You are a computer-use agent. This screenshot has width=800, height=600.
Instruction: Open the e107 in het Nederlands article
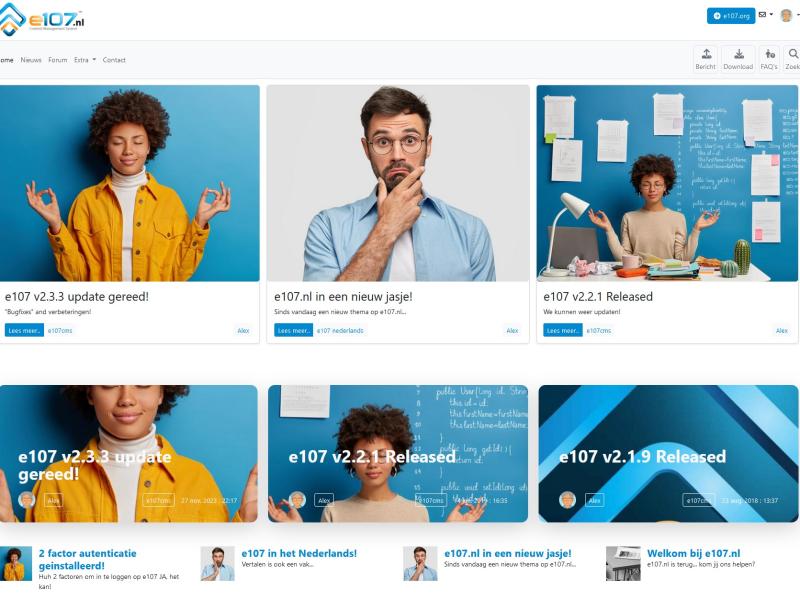point(299,553)

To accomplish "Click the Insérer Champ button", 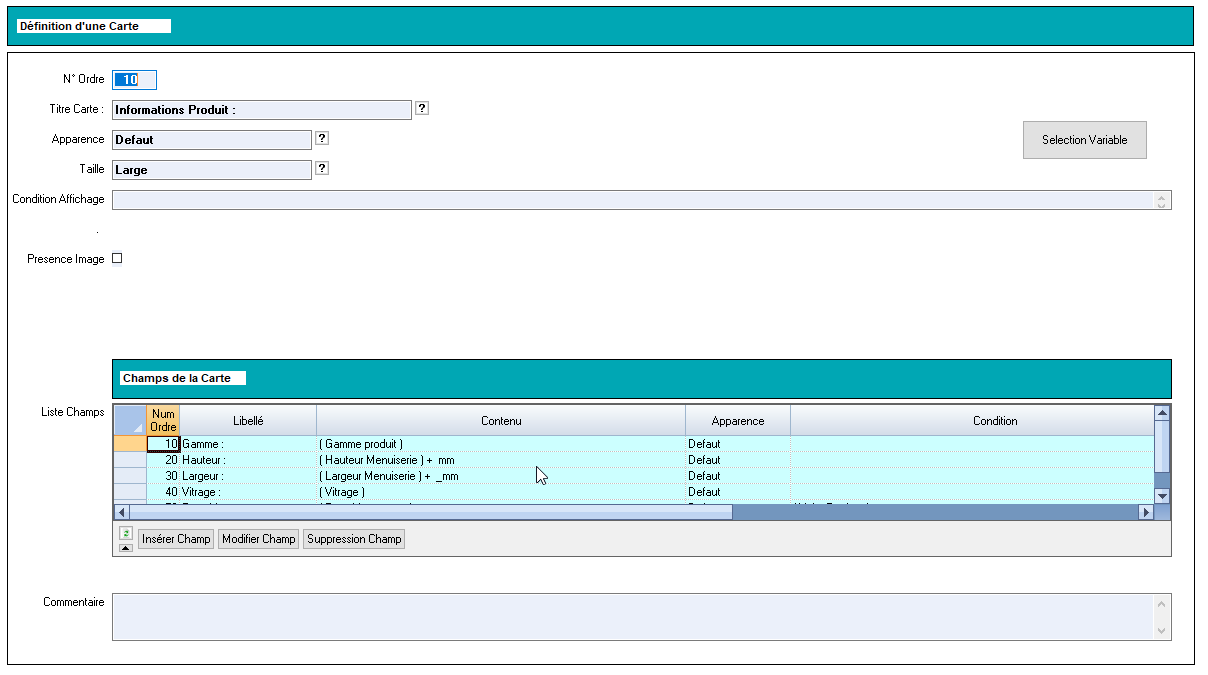I will pos(176,539).
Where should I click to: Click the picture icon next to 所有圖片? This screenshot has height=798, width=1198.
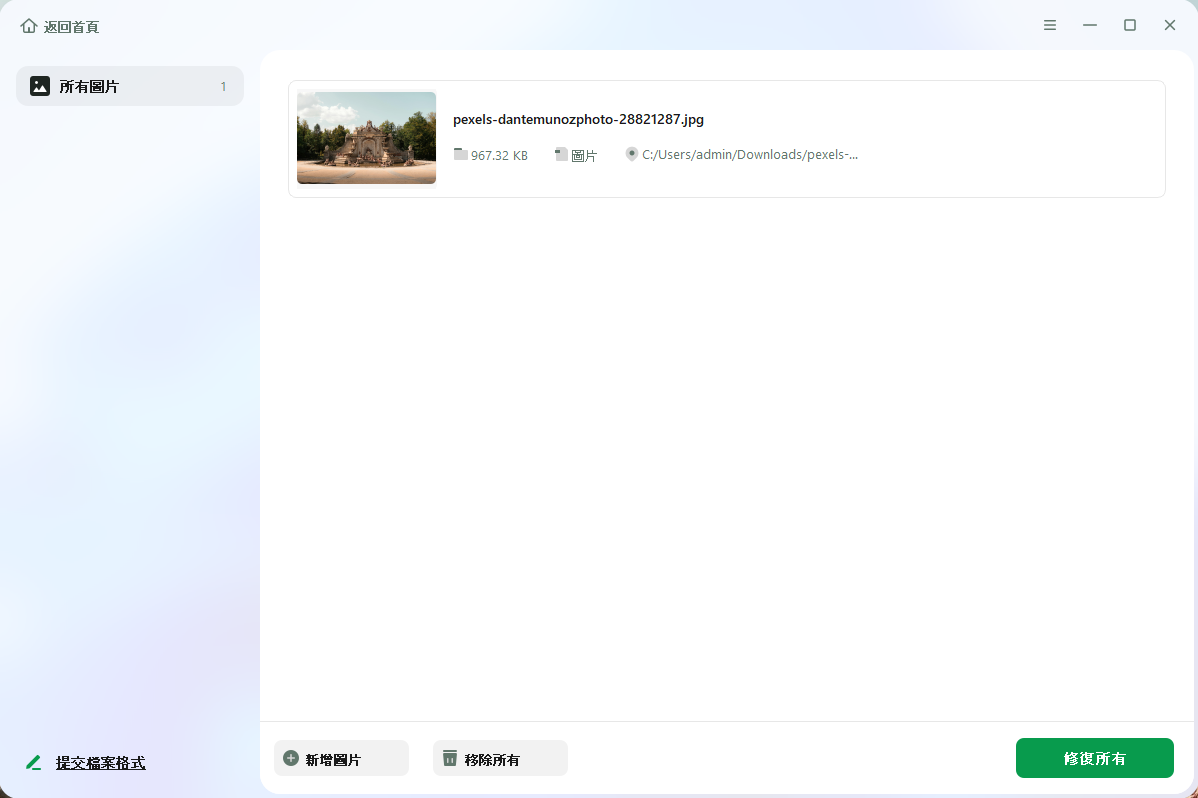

——————————

*What is required*:
Reply with the number of lines in the entries that hold the word "screenshot", and add no other words.

*Reply*:
2